The rabbits of Windsor Park, by the way, are endowed with matchless impudence. They treat you with a familiarity which borders too close on contempt to be gratifying. They will scarcely get out of your way. They sit comfortably before their holes, lazily watching you go past with as much indifference as a country gentleman seated at his own door would the passing of a travelling tinker. The same may be said of the game generally with which the park abounds. The flocks of deer will go on browsing comfortably till you almost tread on their little black noses. Then there will be a short listless consultation as to whether you are a person to be tolerated or not. The leader will probably give a verdict in the negative, and they turn slowly round, all showing their powder-puffs of tails at once in the most insulting manner, and strut a few yards off, when they recommence their endless meal, merely regarding you as something of a bore and a nuisance, but in no serious light whatever.
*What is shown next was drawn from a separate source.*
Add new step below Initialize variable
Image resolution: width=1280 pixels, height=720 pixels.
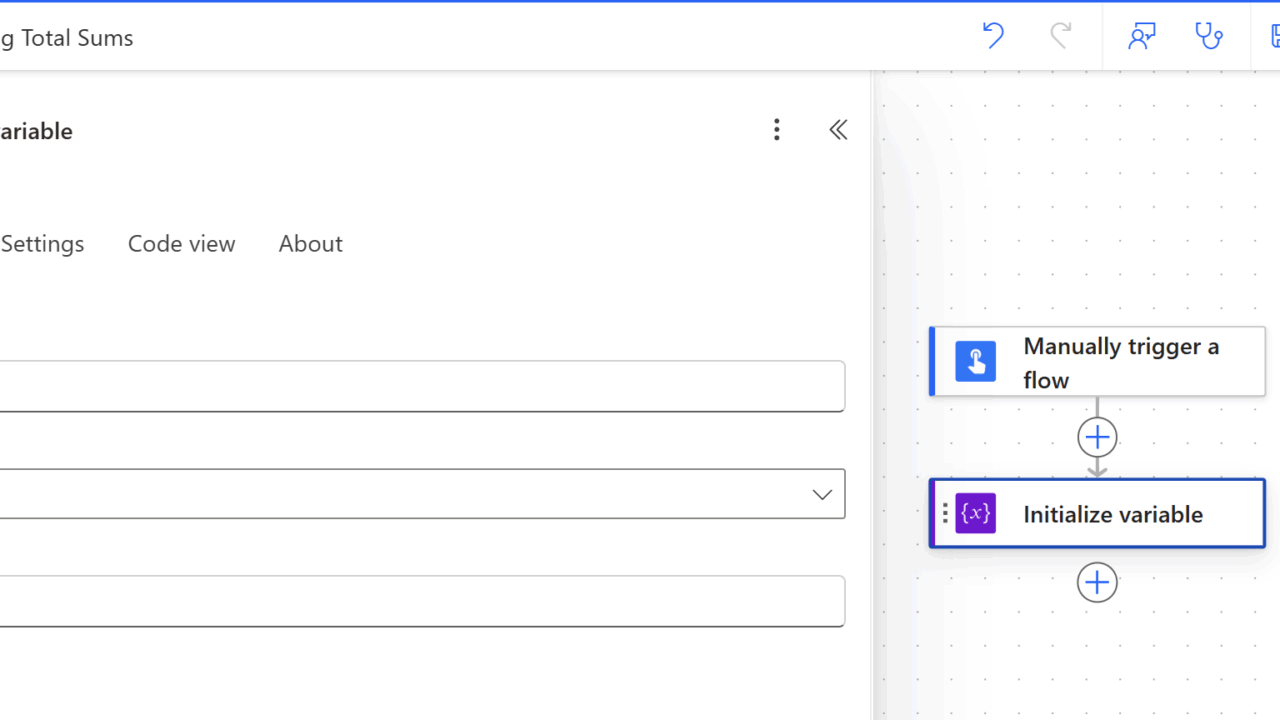pyautogui.click(x=1097, y=582)
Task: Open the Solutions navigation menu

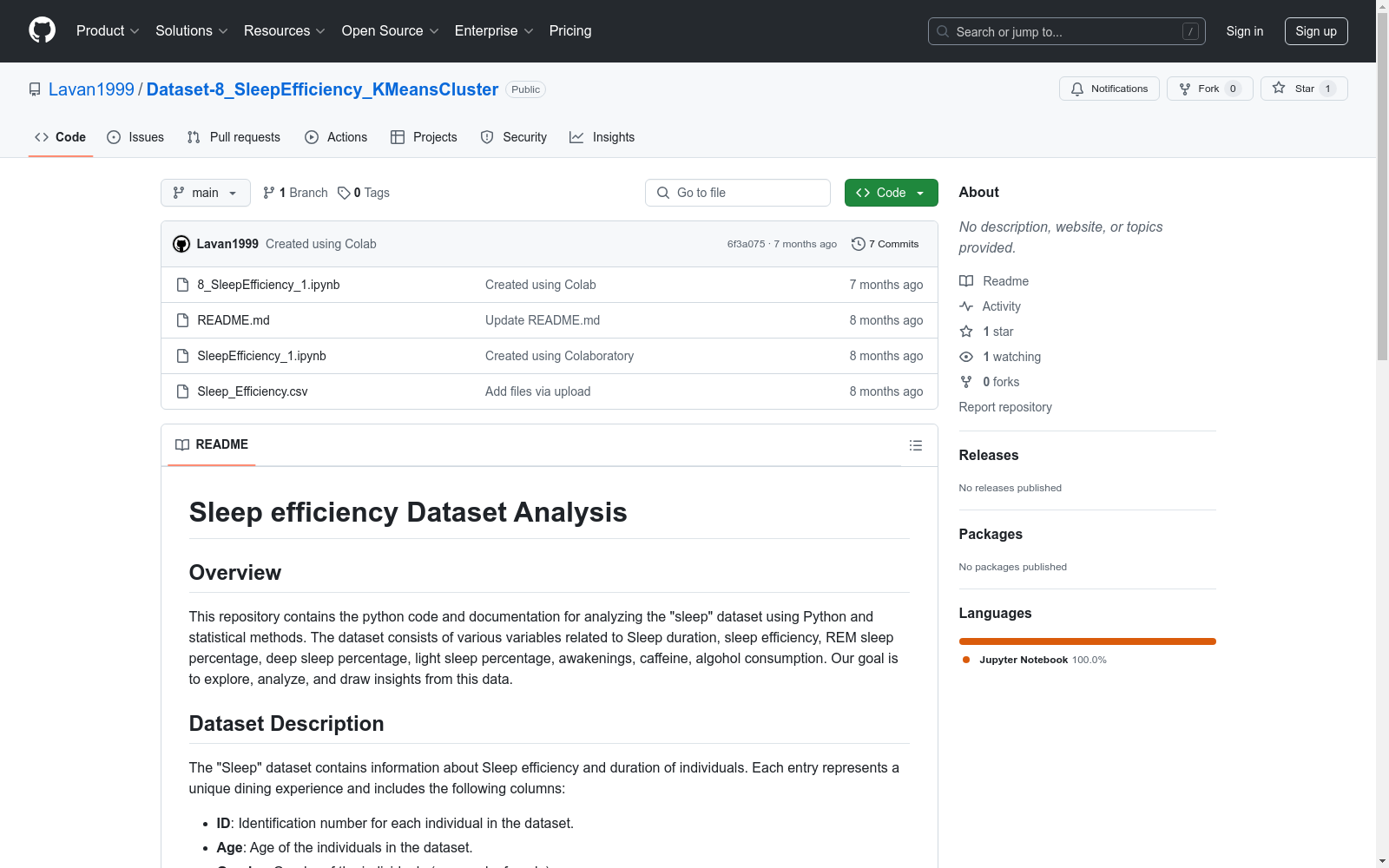Action: 191,30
Once we started a pheasant; he would not even pay us the compliment of flying. We ran at him violently; he ran a few yards off, and commenced pecking at something. We threw a stone at him; he ducked his head a little,—no more. We waved our hands and cried “Shoo!” in the most approved manner, demonstrations to which he would not condescend to pay the slightest attention. We ran towards him again; he ran away from us a short distance, and then before our very eyes roosted on an old rail with unmistakable intentions of going to sleep. This was insufferable. We could almost have knocked him down with our walking stick, and were sufficiently exasperated to think of trying, when the appearance of a game-keeper on the horizon suddenly made us look in an opposite direction, and commence a careful search for botanical specimens.
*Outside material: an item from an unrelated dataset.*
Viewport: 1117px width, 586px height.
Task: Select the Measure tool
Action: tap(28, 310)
This tameness, which is shocking to us, is very different from the trusting innocence of Alexander Selkirk’s happy family, who were
“So unaccustomed to man.”
It is the insolent security of a privileged class. They know you are not allowed to shoot them, and the airs they give themselves are intolerable....
Descending a cool valley densely wooded with magnificent Scotch firs, we come to a bridge crossing a placid-looking lake of considerable dimensions. The stranger generally thinks this is Virginia Water; he is a little disappointed,—thinks it hardly merits the reputation it has earned for beauty,—but, on the whole, is not dissatisfied. He thinks it is probably a little better farther on, on one side or the other; he wonders which he ought to try; he is, however, loath to explore either till he has ascertained whether there is really anything to be seen or not (for your speculative sight-seer is a cautious fellow, and has a great objection to being taken in). Seeing a lodge-gate a little ahead, he proceeds there to ask whether there is any more of Virginia Water than what he has just left; not but what that was very delightful,—he merely wishes to know. The lodge-keeper laughs sardonically, and, good-naturedly blessing the stranger’s eyes, tells him that is none of Virginia Water; then, with a look of contemptuous pity, seizes him by the arm, leads him impatiently to a little gate opening on to a thick wood, thrusts him in, and, bidding him follow his nose, returns to the lodge, satisfied at having nothing more to do with a person of that scale of intelligence.
Our plan is to follow the lodge-keeper’s precept and the stranger’s example. We pass through the little gate, and after a few seconds’ walk through the wood, come unexpectedly on a very novel and delightful scene, of which we cannot speak in higher terms than to say that it fully merits the florid eulogium of the original edition of the Royal Windsor Guide, already quoted.